CVE-2026-14165
Dassault Systèmes · Tuleap Enterprise Edition
Tuleap Enterprise Edition is vulnerable to an authorization bypass allowing unauthenticated attackers to access sensitive information via user-controlled keys.
Executive summary
A critical authorization bypass vulnerability in Tuleap Enterprise Edition allows unauthenticated attackers to potentially access unauthorized data.
Vulnerability
This is an Authorization Bypass Through User-Controlled Key (CWE-639) vulnerability. The flaw exists in the application's access control logic, allowing an unauthenticated remote attacker to bypass security checks and gain unauthorized access to sensitive information.
Business impact
Successful exploitation of this vulnerability could lead to significant data exposure, as the attacker does not require prior authentication to target the system. With a CVSS score of 7.5, this high-severity flaw represents a substantial risk to data confidentiality and regulatory compliance. Organizations relying on Tuleap for internal development or sensitive project management must treat this as a priority to prevent information leakage.
Remediation
Immediate Action: Review the official security advisory from Dassault Systèmes and apply the necessary patches or security updates as soon as they are made available.

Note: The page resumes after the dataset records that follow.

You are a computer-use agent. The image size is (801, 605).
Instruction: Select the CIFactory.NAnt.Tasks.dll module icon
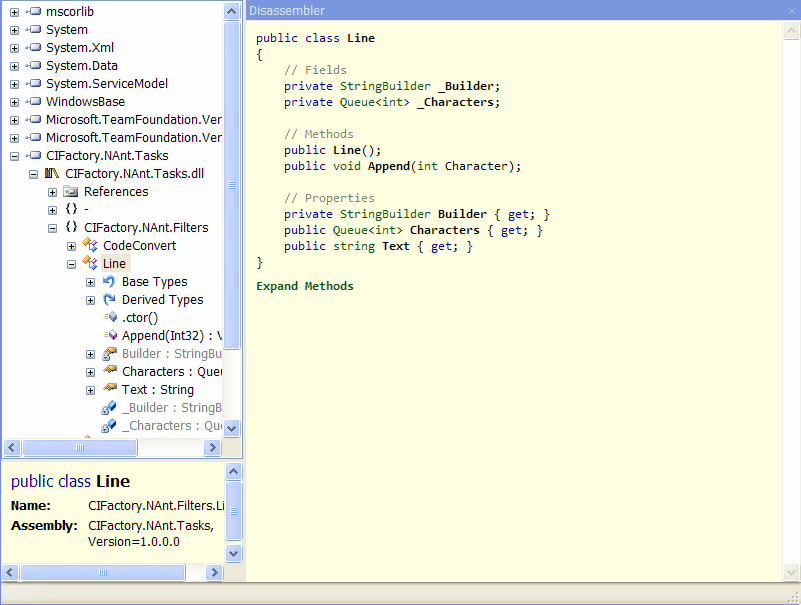click(x=52, y=174)
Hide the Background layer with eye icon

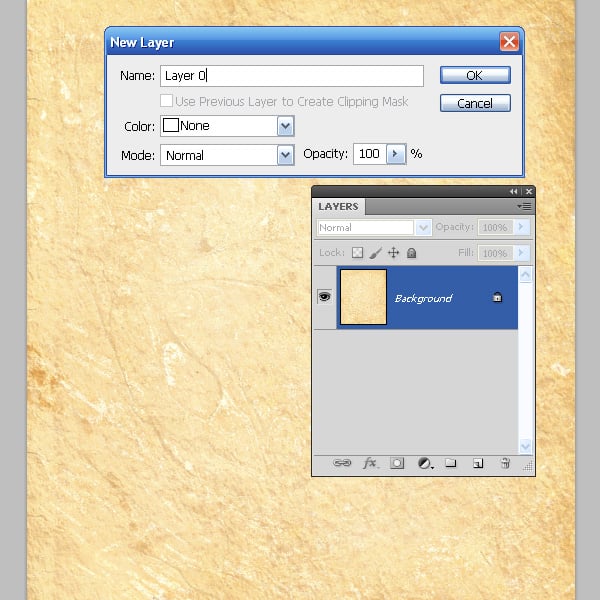[x=324, y=297]
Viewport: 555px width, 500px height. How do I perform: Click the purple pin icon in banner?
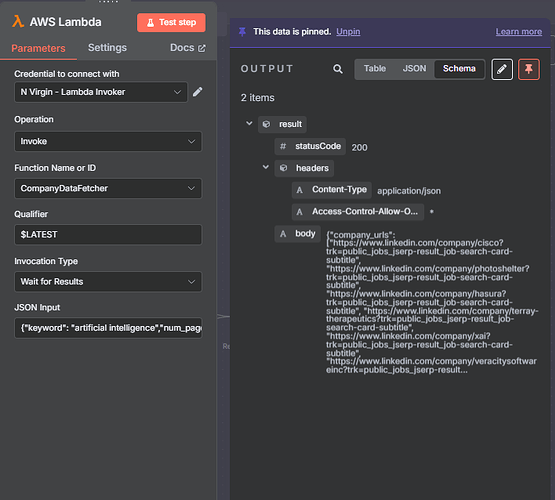pyautogui.click(x=242, y=32)
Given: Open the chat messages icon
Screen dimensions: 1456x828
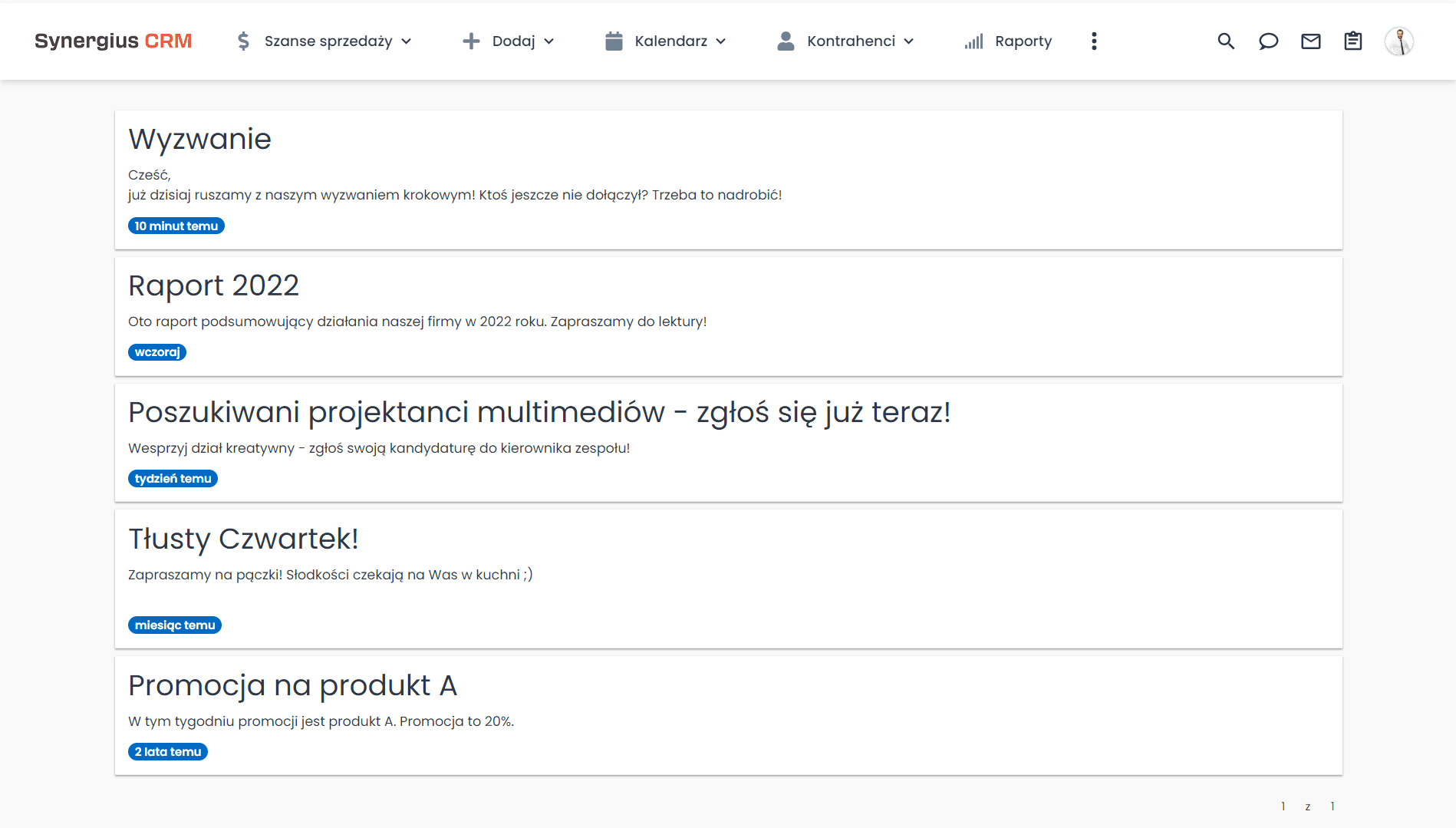Looking at the screenshot, I should click(1268, 41).
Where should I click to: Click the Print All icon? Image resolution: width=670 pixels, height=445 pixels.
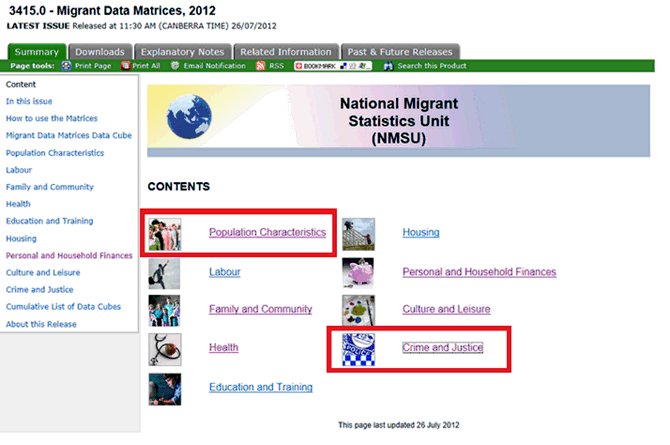pyautogui.click(x=126, y=66)
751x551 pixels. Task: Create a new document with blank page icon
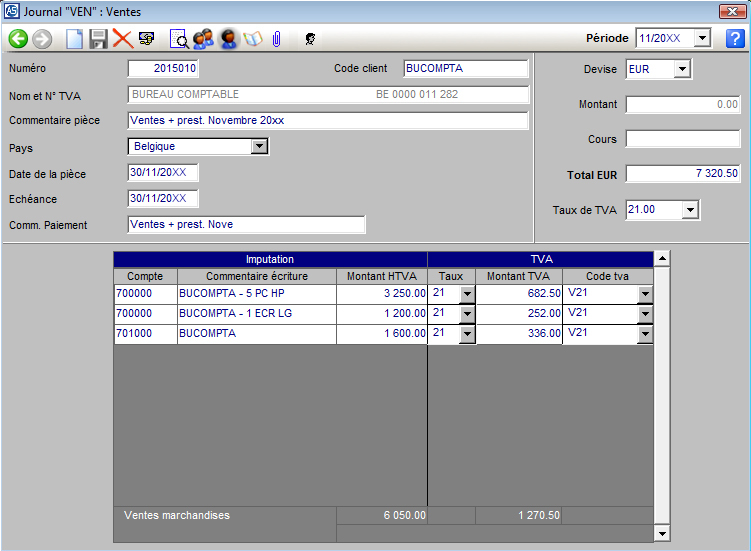75,39
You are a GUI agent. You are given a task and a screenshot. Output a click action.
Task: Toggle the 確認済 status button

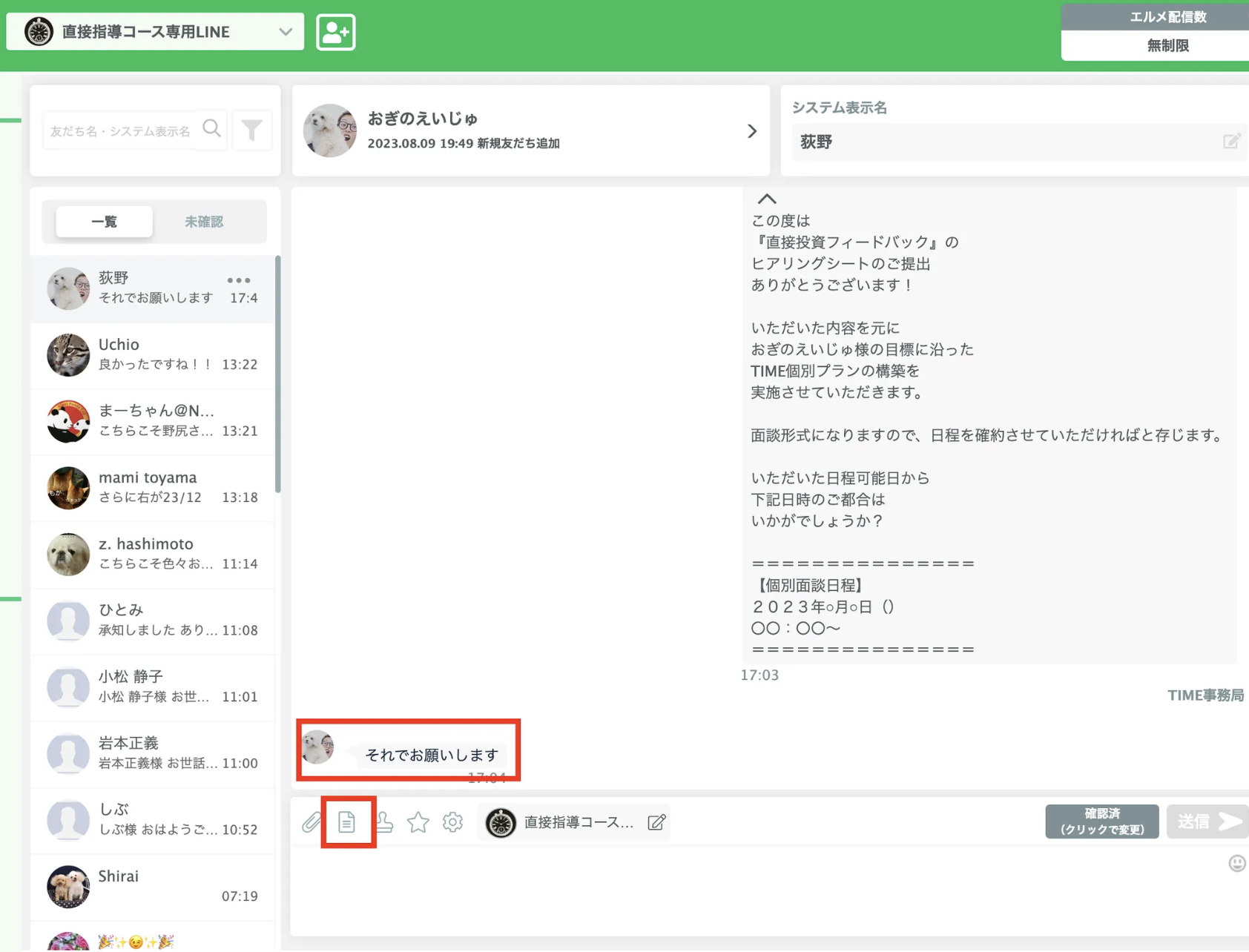[1102, 822]
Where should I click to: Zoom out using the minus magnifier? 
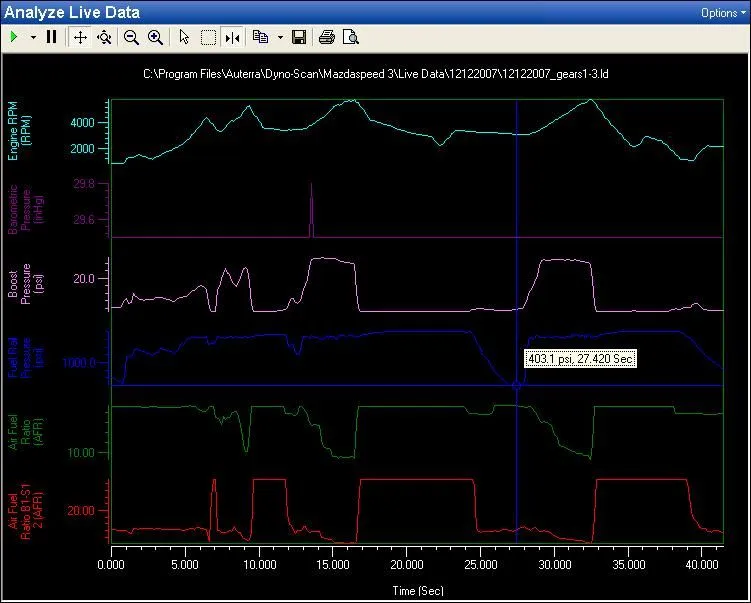click(131, 37)
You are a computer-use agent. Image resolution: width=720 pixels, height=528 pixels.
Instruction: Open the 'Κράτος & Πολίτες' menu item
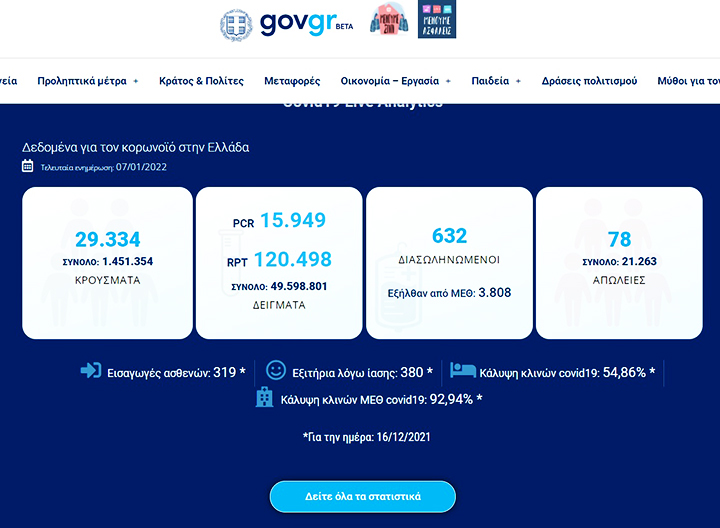(201, 81)
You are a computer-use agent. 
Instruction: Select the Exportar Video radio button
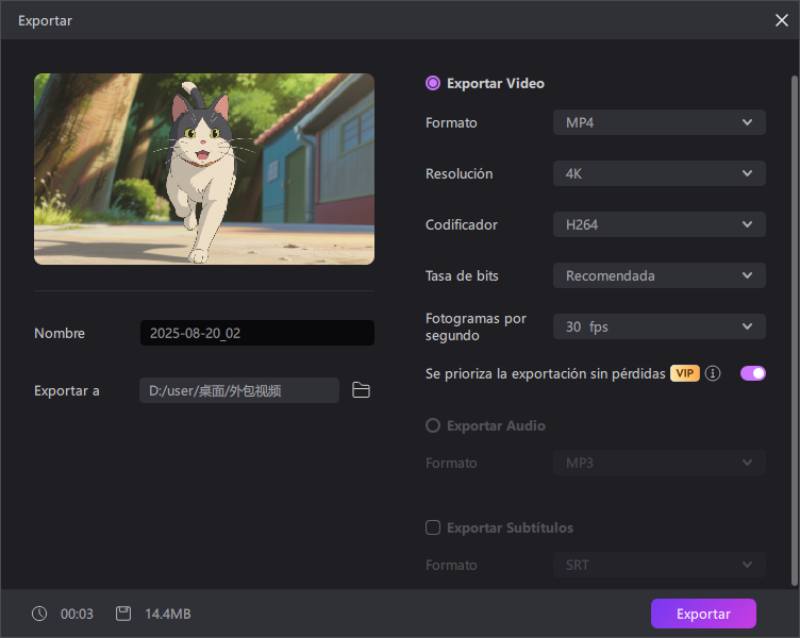[x=432, y=84]
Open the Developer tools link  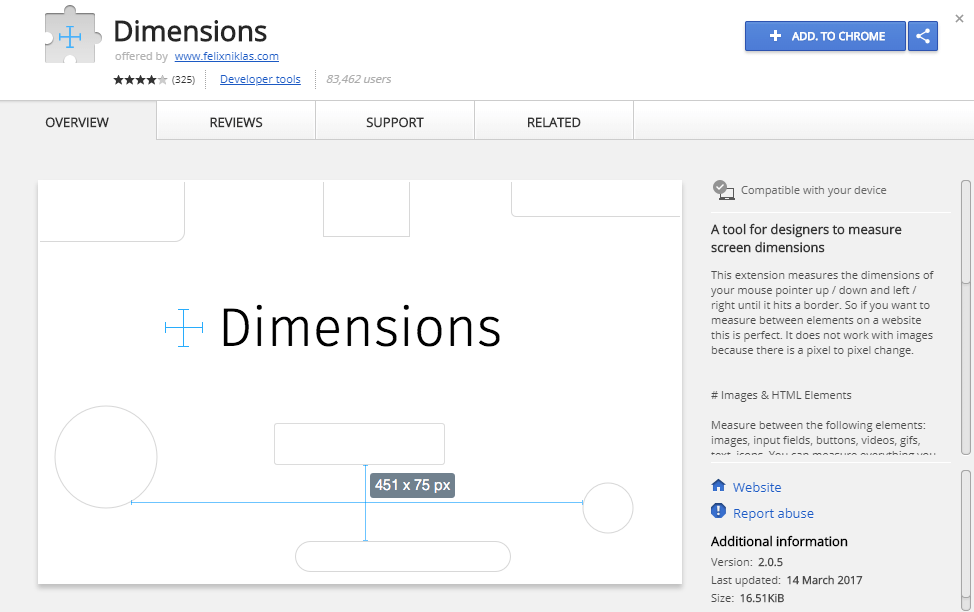[260, 79]
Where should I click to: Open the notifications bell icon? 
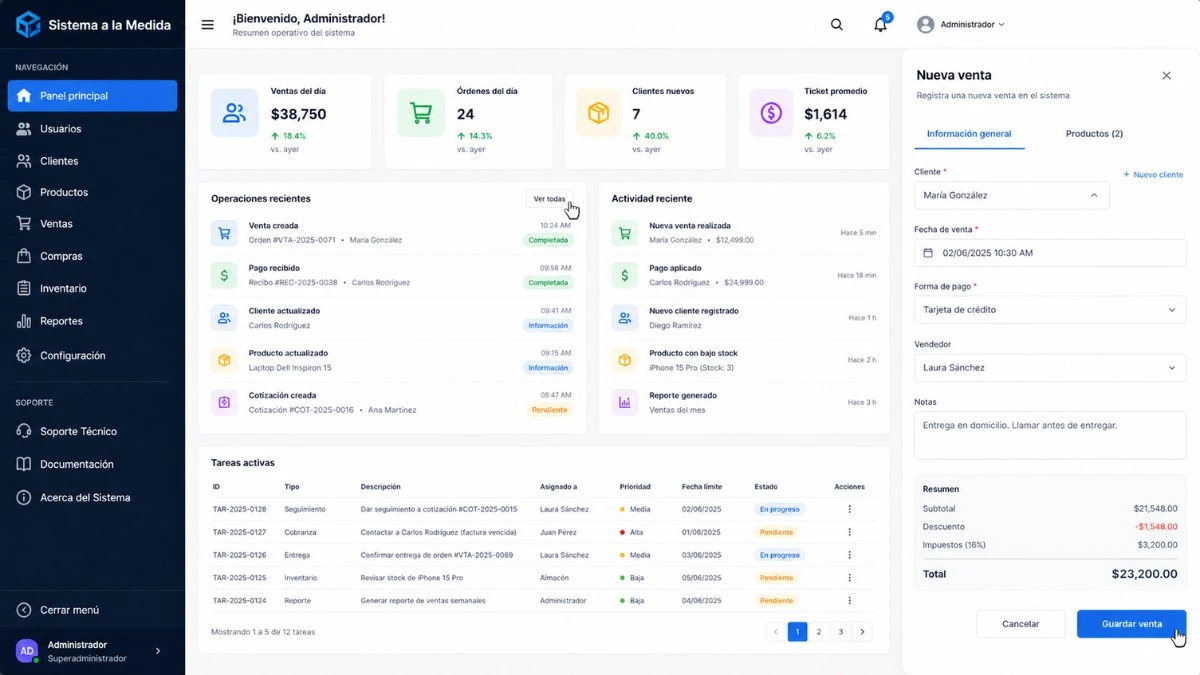(x=880, y=23)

Proactive Monitoring: Review web server and application access logs for unusual patterns or access requests targeting unconventional user keys or endpoints.
Compensating Controls: Implement strict network access controls and ensure the Tuleap instance is not exposed to the public internet unless absolutely necessary.
Exploitation status
Public Exploit Available: No (Exploit_available: false)
Analyst recommendation
Given the high-severity nature of this authorization bypass, it is imperative that administrators identify their current Tuleap version immediately. If the instance falls within the affected ranges, prioritize the application of vendor-provided security patches to close this access gap and protect sensitive project data.